La fin de l’avantage Malraux! Le rapporteur du Budget Joël Giraud (ancien radical socialiste passé à En Marche) n’y est pas allé de main morte. Son amendement initial N o I-CF1497 (Rect) proposait tout simplement de mettre à fin dès 2020 à un dispositif vieux de soixante ans, destiné à soutenir l’entretien du patrimoine en France.

Après discussion, le rapporteur général a accepté le maintien du dispositif jusqu’à la fin de 2023.
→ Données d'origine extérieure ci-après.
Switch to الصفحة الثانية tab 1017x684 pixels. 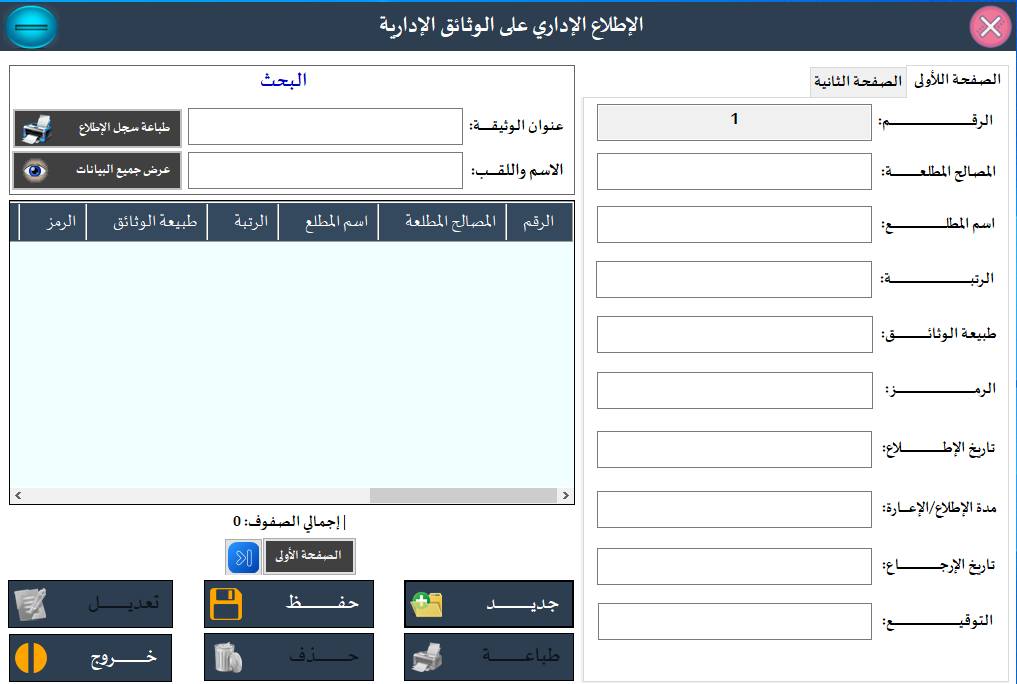857,82

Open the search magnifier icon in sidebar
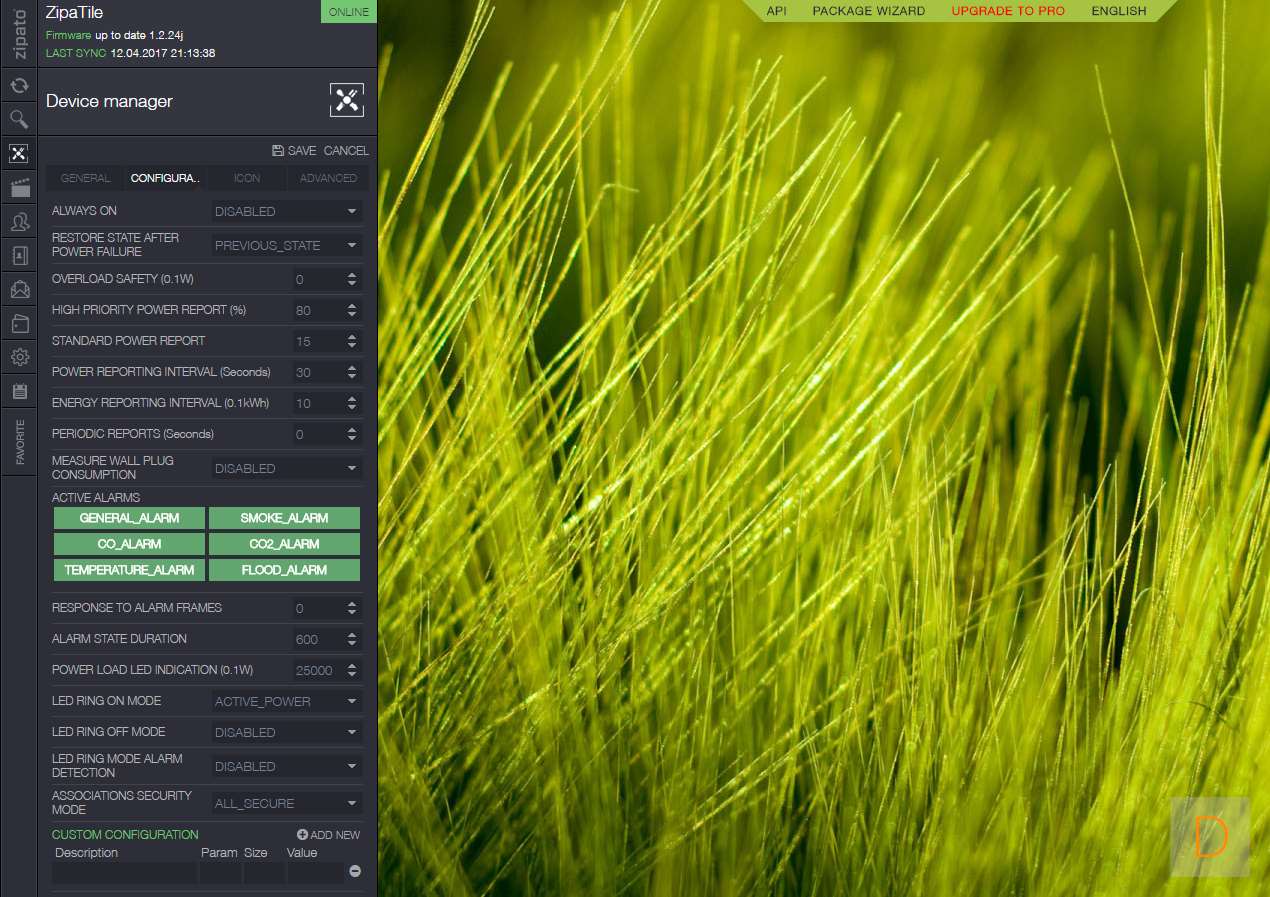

On notera bizarrement que cette suppression ne concerne que les immeubles construits dans un quartier ancien dégradé (QAD), ou dans un quartier relevant du nouveau programme nationale de rénovation urbaine (NPNRU). Les immeubles construits dans une site patrimonial remarquable ne sont pas concernés par cette suppression. Il s’agit pourtant des biens aux coûts les plus élevés.

Autrement dit, l’amendement devrait à terme supprimer l’entretien des bâtiments classés dans les quartiers les plus ordinaires, et ne devraient conserver l’avantage fiscal que pour les biens les plus prestigieux. Là encore, on s’étonnera de cette sélectivité sociale, qui ne correspond pas complètement aux objectifs de réconciliation populaire annoncés par le gouvernement.

Précisons que le dispositif Malraux a permis de conserver des trésors architecturaux un peu partout en France, et contribue fortement au tourisme en France. Il est curieux de voir les députés faire preuve d’un tel engouement pour supprimer ce qui marche, sans s’attaquer frontalement à ce qui ne marche pas.